Fatima Zaman photographed by Victoria Adamson

Meet Fatima Zaman: A Next-Generation Counter Extremist

A Muslim from London, Fatima was 13 years old when she witnessed the 7/7 bombings in 2005. Now she works as a counter extremist and campaigns with former UN Secretary-General Kofi Annan to prevent girls from joining extremist groups in the Middle East. She tells her story to Hannah Nathanson

'I make a point of being a hybrid. I'm British, Bengali and Muslim, and I embrace all three identities equally. My parents, from Bangladesh, moved to Britain in the late Sixties with the first wave of Bengalis. My mum and dad faced racism when they arrived in London: rocks were thrown through the window and faeces were put through the letterbox.

'But they dealt with it and integrated into society. I don't feel that I face racism, but Islamophobia. I try to deal with it positively, like my mum and dad did, by celebrating diversity and the things that make us different. I carry myself in a tolerant way in the face of intolerance.


'I work as a civil servant, but my passion is being a next-generation counter extremist. Watching young people get radicalised makes me want to do something.

'In 2016, I was one of 10 people selected to form Extremely Together, an initiative backed by the Kofi Annan Foundation and the European Commission, which works to counter violent extremism.

'I run workshops in my community to start conversations, particularly when girls have flown out to join Islamist extremists. 
I want to create an alternative narrative to the one espoused by extremists.

'I was 13 when the 7/7 London bombings happened. I was near to the Aldgate blast; I saw the flashing lights of the emergency services and I felt the panic. I heard 'terrorist attacks' and 'London bombs', and put two and two together. My school, Mulberry School for Girls in Shadwell, was used as a refuge on that day.

I was 13 when the 7/7 London bombings happened. I was near to the Aldgate blast; I saw the flashing lights of the emergency services and I felt the panic

'As time went on, it became clear that people were trying to hijack my faith, my religion and my identity, and I wasn't going to stand for it. I felt the xenophobia that followed and knew it would change me as a Muslim. The work I do today is because of what I saw during the London attacks.

'Neither of my parents went to university; my dad did various jobs and my mum is a housewife.
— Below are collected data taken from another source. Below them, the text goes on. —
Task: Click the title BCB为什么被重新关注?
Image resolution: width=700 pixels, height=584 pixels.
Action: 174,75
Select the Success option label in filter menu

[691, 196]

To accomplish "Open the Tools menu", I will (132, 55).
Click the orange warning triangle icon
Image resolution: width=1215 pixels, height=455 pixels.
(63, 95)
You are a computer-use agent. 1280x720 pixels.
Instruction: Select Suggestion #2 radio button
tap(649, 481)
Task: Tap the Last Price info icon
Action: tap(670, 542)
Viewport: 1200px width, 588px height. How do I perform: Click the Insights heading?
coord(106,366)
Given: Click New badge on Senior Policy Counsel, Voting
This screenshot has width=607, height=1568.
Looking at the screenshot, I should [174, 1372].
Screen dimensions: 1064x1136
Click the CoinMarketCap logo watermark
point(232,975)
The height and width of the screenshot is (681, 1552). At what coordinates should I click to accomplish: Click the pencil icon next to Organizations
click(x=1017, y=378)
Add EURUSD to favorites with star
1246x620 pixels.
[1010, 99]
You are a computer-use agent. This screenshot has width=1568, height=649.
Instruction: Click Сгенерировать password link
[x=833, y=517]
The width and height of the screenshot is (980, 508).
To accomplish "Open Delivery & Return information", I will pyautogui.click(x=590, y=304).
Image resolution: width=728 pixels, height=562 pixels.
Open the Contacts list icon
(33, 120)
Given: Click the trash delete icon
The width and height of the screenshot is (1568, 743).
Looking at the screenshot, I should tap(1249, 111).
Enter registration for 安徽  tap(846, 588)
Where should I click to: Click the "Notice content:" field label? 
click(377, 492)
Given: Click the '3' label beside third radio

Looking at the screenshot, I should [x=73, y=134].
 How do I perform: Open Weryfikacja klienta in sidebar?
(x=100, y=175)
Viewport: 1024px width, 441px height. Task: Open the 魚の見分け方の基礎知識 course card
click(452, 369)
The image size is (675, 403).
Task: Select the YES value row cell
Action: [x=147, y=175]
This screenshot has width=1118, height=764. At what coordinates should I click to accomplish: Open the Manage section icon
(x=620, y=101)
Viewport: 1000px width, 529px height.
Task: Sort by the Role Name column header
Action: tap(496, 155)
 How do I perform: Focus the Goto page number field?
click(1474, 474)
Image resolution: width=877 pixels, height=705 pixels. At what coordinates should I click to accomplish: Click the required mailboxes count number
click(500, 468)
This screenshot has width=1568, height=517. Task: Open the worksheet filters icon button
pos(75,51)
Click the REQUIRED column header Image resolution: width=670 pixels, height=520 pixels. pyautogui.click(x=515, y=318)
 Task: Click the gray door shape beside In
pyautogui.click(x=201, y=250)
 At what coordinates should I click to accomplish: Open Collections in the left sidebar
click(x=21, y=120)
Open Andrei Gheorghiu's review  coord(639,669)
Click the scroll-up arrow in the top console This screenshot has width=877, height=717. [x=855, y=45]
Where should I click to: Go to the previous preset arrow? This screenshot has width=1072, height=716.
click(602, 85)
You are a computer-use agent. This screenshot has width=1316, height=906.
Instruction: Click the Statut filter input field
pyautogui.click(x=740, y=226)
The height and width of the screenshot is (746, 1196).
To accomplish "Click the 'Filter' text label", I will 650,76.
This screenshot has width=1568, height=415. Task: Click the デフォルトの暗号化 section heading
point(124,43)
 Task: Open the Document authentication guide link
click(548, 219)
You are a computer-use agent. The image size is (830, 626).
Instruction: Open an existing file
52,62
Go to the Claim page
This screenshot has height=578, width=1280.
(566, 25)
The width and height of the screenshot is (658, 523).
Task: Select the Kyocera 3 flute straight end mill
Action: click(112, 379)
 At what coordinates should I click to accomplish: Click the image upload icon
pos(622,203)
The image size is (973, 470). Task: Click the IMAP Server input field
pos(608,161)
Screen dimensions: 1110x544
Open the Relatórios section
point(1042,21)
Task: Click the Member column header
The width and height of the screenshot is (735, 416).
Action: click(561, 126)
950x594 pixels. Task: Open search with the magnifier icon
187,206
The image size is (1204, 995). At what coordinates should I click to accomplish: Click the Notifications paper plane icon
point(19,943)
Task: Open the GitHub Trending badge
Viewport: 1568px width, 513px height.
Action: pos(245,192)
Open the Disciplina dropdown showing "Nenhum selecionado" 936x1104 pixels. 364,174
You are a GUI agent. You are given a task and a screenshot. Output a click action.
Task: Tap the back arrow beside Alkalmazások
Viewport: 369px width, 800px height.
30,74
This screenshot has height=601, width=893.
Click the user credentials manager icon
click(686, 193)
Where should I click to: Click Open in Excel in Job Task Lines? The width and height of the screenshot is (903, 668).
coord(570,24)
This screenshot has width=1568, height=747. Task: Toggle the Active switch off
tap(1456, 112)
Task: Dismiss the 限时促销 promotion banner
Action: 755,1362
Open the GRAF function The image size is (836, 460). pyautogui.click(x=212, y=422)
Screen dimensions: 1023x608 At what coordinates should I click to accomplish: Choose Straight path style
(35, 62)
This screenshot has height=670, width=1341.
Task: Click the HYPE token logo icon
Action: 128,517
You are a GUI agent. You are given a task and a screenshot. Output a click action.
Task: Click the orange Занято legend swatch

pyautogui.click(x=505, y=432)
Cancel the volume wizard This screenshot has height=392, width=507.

There are stereotypes about being a stay-at-home mum but I get my feminist views from her: she always said, "You should be confident in what you do and say, and you shouldn't let anyone stop you."

'I studied politics at SOAS and I specialised in the Middle East. I went to university just as the Arab Spring happened. I did a masters on security 
studies and counter terrorism at UCL around the time 
migrants were travelling to Syria to join groups such as Daesh (the word I prefer for the so-called Islamic State) and homegrown extremism was increasing. I'd visit schools to try to counter some of their propaganda.

Fatima Zaman photographed for ELLE by Victoria Adamson

'Often, with political and religious extremism, it's thought men are the perpetrators and women are bystanders. It's reductionist to say women go to become jihadi brides. My 
research shows their role is critical.

'Aqsa Mahmood, a 
Glasgow Caledonian University radiography student, was one of the first British girls to go [to Syria] in 2013 and she was recruiting other women. It's the women on the ground who are building the state while the men go off to fight.

It's reductionist to say women go to become jihadi brides. My 
research shows their role is critical.

'I didn't know the three girls from Bethnal Green who travelled to Raqqa, Syria, in 2015, but it was a low moment for our community. From what I know about how extremist groups recruit, it usually starts with them looking for the vulnerable young people who are questioning their identity.

'Often recruiters are women who have made the same journey, so it's like, "I know what you're going through." The first contact tends to be made in a public space, such as on social media, but soon moves to one-to-one contact, in private. They say basic things like, "Life here is great! We have Nutella, come to the Islamic State!" But once those relationships are built, the rhetoric shifts to, "You don't belong where you are, we can protect you." There's also the appeal of furthering a good cause and they flatter you with the title of warrior princess.

'In early 2016, I went to the One Young World Summit in Canada with Extremely Together. We presented to 1,300 people, alongside the former Secretary-General of the UN Kofi Annan, actors Emma Watson and Meghan Markle, and Canadian Prime Minister Justin Trudeau.

'It was a dream of mine to meet Kofi; he introduced the UN's first counter-terrorism strategy. He told me his generation was responsible for a lot of problems, but it's up to young people to find solutions. He added, "Don't let me down."